◆ Requirement 1: Reproduce everything in the Python notebook code from "# create a string" down to "VECTOR_DB.append((text, embedding))".
◆ Requirement 2: Resume the Python notebook code after its last line, writing the code that comes next.

◆ Text provided:
════════════════

In [2]:
import pandas as pd
import ollama
import numpy as np
from rank_bm25 import BM25Okapi

In [3]:
# initialize embedding and language models
embedding_model = 'snowflake-arctic-embed'
language_model = 'llama3.1:8b'

In [4]:
# load dataset
df = pd.read_excel('../combined_slang_data_multi.xlsx')

# create a string per unique word by combining all rows for that word
combined_rows_as_strings_dict = {}
for i, row in df.iterrows():
    # append or create string entry for each word
    word = row['slang']
    row_string = "\n".join(f"{k}: {v}" for k, v in row.items())
    combined_rows_as_strings_dict[word] = combined_rows_as_strings_dict.get(word, "") + "\n" + row_string
combined_rows_as_strings = list(combined_rows_as_strings_dict.values())

VECTOR_DB = [] # a list of (text, embedding) tuples

def add_text_to_db(text):
    embedding = ollama.embed(model=embedding_model, input=text)['embeddings'][0]
    VECTOR_DB.append((text, embedding))

════════════════

◆ Provided material:
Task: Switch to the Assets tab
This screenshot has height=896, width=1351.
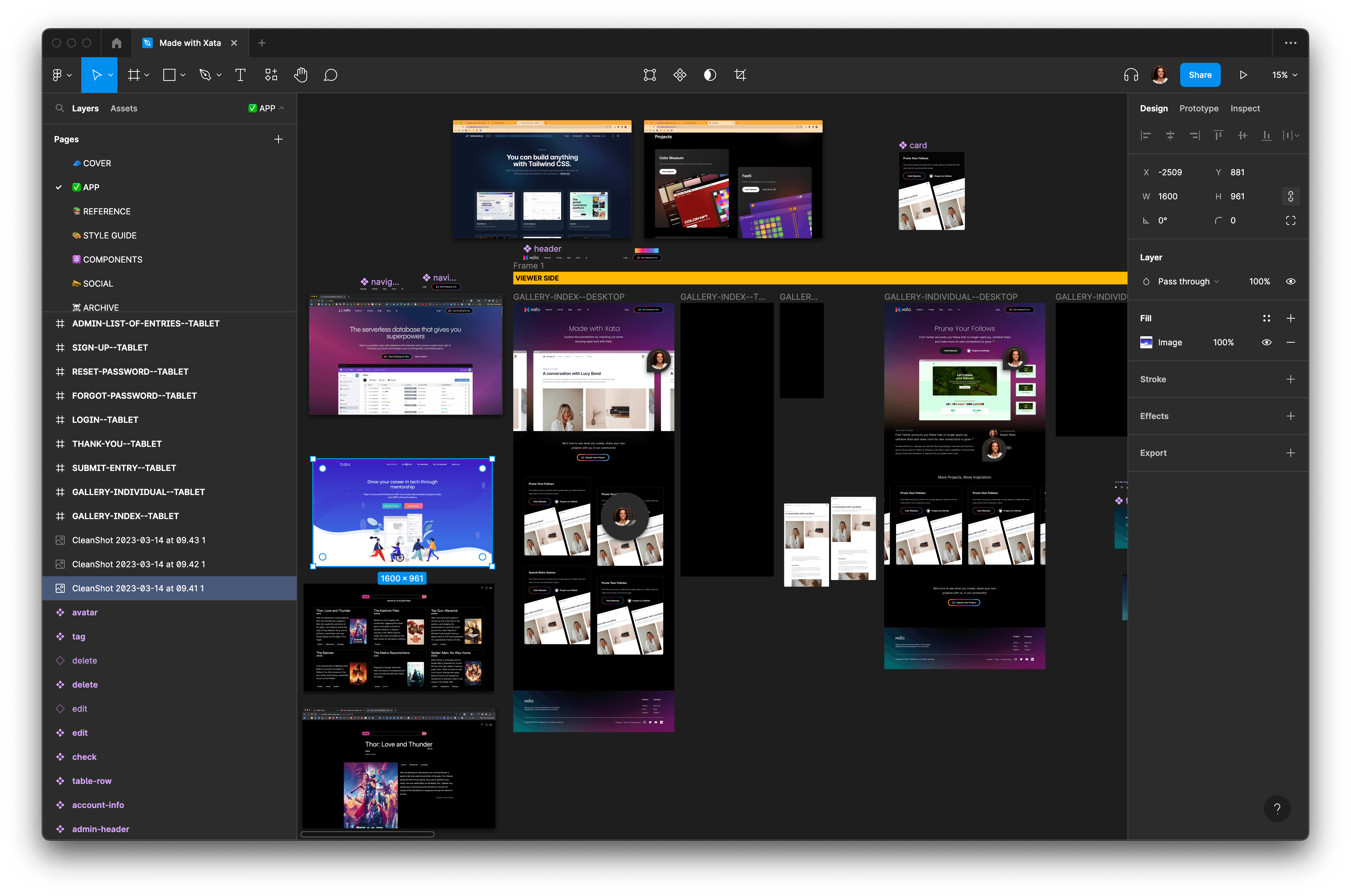Action: (x=123, y=108)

════════════════

◆ Response 1:
# create a string per unique word by combining all rows for that word
combined_rows_as_strings_dict = {}
for i, row in df.iterrows():
    # append or create string entry for each word
    word = row['slang']
    row_string = "\n".join(f"{k}: {v}" for k, v in row.items())
    combined_rows_as_strings_dict[word] = combined_rows_as_strings_dict.get(word, "") + "\n" + row_string
combined_rows_as_strings = list(combined_rows_as_strings_dict.values())

VECTOR_DB = [] # a list of (text, embedding) tuples

def add_text_to_db(text):
    embedding = ollama.embed(model=embedding_model, input=text)['embeddings'][0]
    VECTOR_DB.append((text, embedding))

◆ Response 2:
for row_text in combined_rows_as_strings:
    add_text_to_db(row_text)

In [5]:
df_eval = pd.read_csv('eval_reverse.csv')

In [6]:
def tokenize(text: str):
    # simple tokenizer; you can make this smarter if you want
    return text.lower().split()

# texts in the same order as VECTOR_DB
doc_texts = [text for text, _ in VECTOR_DB]
tokenized_docs = [tokenize(t) for t in doc_texts]

bm25 = BM25Okapi(tokenized_docs)

In [7]:
EMB_MATRIX = np.vstack([np.asarray(emb, dtype=np.float32) for _, emb in VECTOR_DB])
EMB_NORMS = np.linalg.norm(EMB_MATRIX, axis=1) + 1e-9
DOC_TEXTS = [text for text, _ in VECTOR_DB]  # keep alignment

def hybrid_search(query_text, top_k=10, alpha=0.4):
    q_embedding = np.asarray(
        ollama.embed(model=embedding_model, input=query_text)['embeddings'][0],
        dtype=np.float32
    )
    q_norm = np.linalg.norm(q_embedding) + 1e-9

    # vectorized dense scores
    dense_scores = (EMB_MATRIX @ q_embedding) / (EMB_NORMS * q_norm)

    # BM25
    query_tokens = tokenize(query_text)
    bm25_scores = np.array(bm25.get_scores(query_tokens), dtype=np.float32)

    # min-max normalize
    def minmax_normalize(x):
        x_min, x_max = x.min(), x.max()
        if x_max == x_min:
            return np.zeros_like(x)
        return (x - x_min) / (x_max - x_min)

    dense_norm = minmax_normalize(dense_scores)
    bm25_norm = minmax_normalize(bm25_scores)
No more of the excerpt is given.